Reproducibility in Data Analytics Under Fire in Stanford Report
Armed with the same data and told to test the same hypotheses, dozens of independent researchers instead came to widely different conclusions using a variety of analytics techniques, according to a new report from Stanford University that pushes the reproducibility crises in science into a new realm.
The study involved 70 independent research teams from around the world, who were all presented with the same data: functional magnetic resonance imaging (fMRI) scans of volunteers’ brains while they performed a monetary decision-making task.
The teams were told to test nine different hypotheses, but weren’t told how to do it. So each team devised its own methods for preparing the fMRI data for analysis, in addition to performing the actual analysis, which demanded a yes/no answer for whether the brain was activated for specific tasks.
“Right out of the gate, teams modeled the hypothesis tests in differing ways,” writes Adam Hadhazy in a story that appeared last week in Stanford News. “The teams also used different kinds of software packages for data analysis. Preprocessing steps and techniques likewise varied from team to team.”
The groups also set different thresholds for when parts of the brain were “activated” or not, which was a very important piece of data for the analysis, Hadhazy writes. “The teams could not even always agree on how to define anatomical regions of interest in the brain when applying statistical analysis,” he writes.
The researchers ultimately came up with different answers for five out of the nine hypothesis. That’s a significant result that casts doubt on the ability of researchers to reproduce the experimental results, a key tenet of the scientific method.
“The processing you have to go through from raw data to a result with fMRI is really complicated,” said paper co-senior author Russell Poldrack, according to Stanford News. “There are a lot of choices you have to make at each place in the analysis workflow.”
This, of course, is the same type of challenge that analytics and AI teams face in non-academic commercial settings.
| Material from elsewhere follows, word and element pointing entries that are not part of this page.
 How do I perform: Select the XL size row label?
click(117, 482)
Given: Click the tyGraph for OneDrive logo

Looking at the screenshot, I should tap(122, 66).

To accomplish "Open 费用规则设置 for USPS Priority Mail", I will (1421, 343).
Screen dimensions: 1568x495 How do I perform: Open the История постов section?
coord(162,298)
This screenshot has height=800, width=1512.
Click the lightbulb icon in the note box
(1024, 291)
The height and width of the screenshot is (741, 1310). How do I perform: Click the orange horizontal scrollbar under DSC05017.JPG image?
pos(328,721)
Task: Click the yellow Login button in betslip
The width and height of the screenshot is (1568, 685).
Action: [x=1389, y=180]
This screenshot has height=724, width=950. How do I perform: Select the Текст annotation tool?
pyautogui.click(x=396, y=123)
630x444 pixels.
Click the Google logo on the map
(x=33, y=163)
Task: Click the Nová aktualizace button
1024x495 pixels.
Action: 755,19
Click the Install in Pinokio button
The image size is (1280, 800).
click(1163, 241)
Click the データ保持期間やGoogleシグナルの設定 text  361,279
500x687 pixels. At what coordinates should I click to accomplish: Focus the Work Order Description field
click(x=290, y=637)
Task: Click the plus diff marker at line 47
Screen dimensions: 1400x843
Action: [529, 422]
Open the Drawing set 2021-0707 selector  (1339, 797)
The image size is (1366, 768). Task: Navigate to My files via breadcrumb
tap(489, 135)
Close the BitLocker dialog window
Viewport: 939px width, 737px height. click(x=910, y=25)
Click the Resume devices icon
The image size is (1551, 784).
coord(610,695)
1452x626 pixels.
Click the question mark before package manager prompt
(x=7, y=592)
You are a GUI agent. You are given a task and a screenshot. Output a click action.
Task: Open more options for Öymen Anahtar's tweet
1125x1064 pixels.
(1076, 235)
Defining terms and metrics, and agreeing to a “single version of the truth” for each fact or variable, have been serious challenges since the earliest days of data warehousing and business intelligence, and they remain a significant issue today.
In a non-scientific analytic settings, the data preparation phase often consumes 70% or more of the data scientist’s time. Instead of devising novel models or algorithmic approaches, the data scientist instead is playing data engineer and spending her time writing extract, transform, and load (ETL) scripts.
Scientific rigor is usually considered to demand impartiality and empirical thinking. But as the Stanford study shows, human judgement, with all its biases, still plays an outsize role in the process. The proof, as they say, is in the pudding.
“The main concerning takeaway from our study is that, given exactly the same data and the same hypotheses, different teams of researchers came to very different conclusions,” Poldrack told Stanford News. “We think that any field with similarly complex data and methods would show similar variability in analyses done side-by-side of the same dataset.”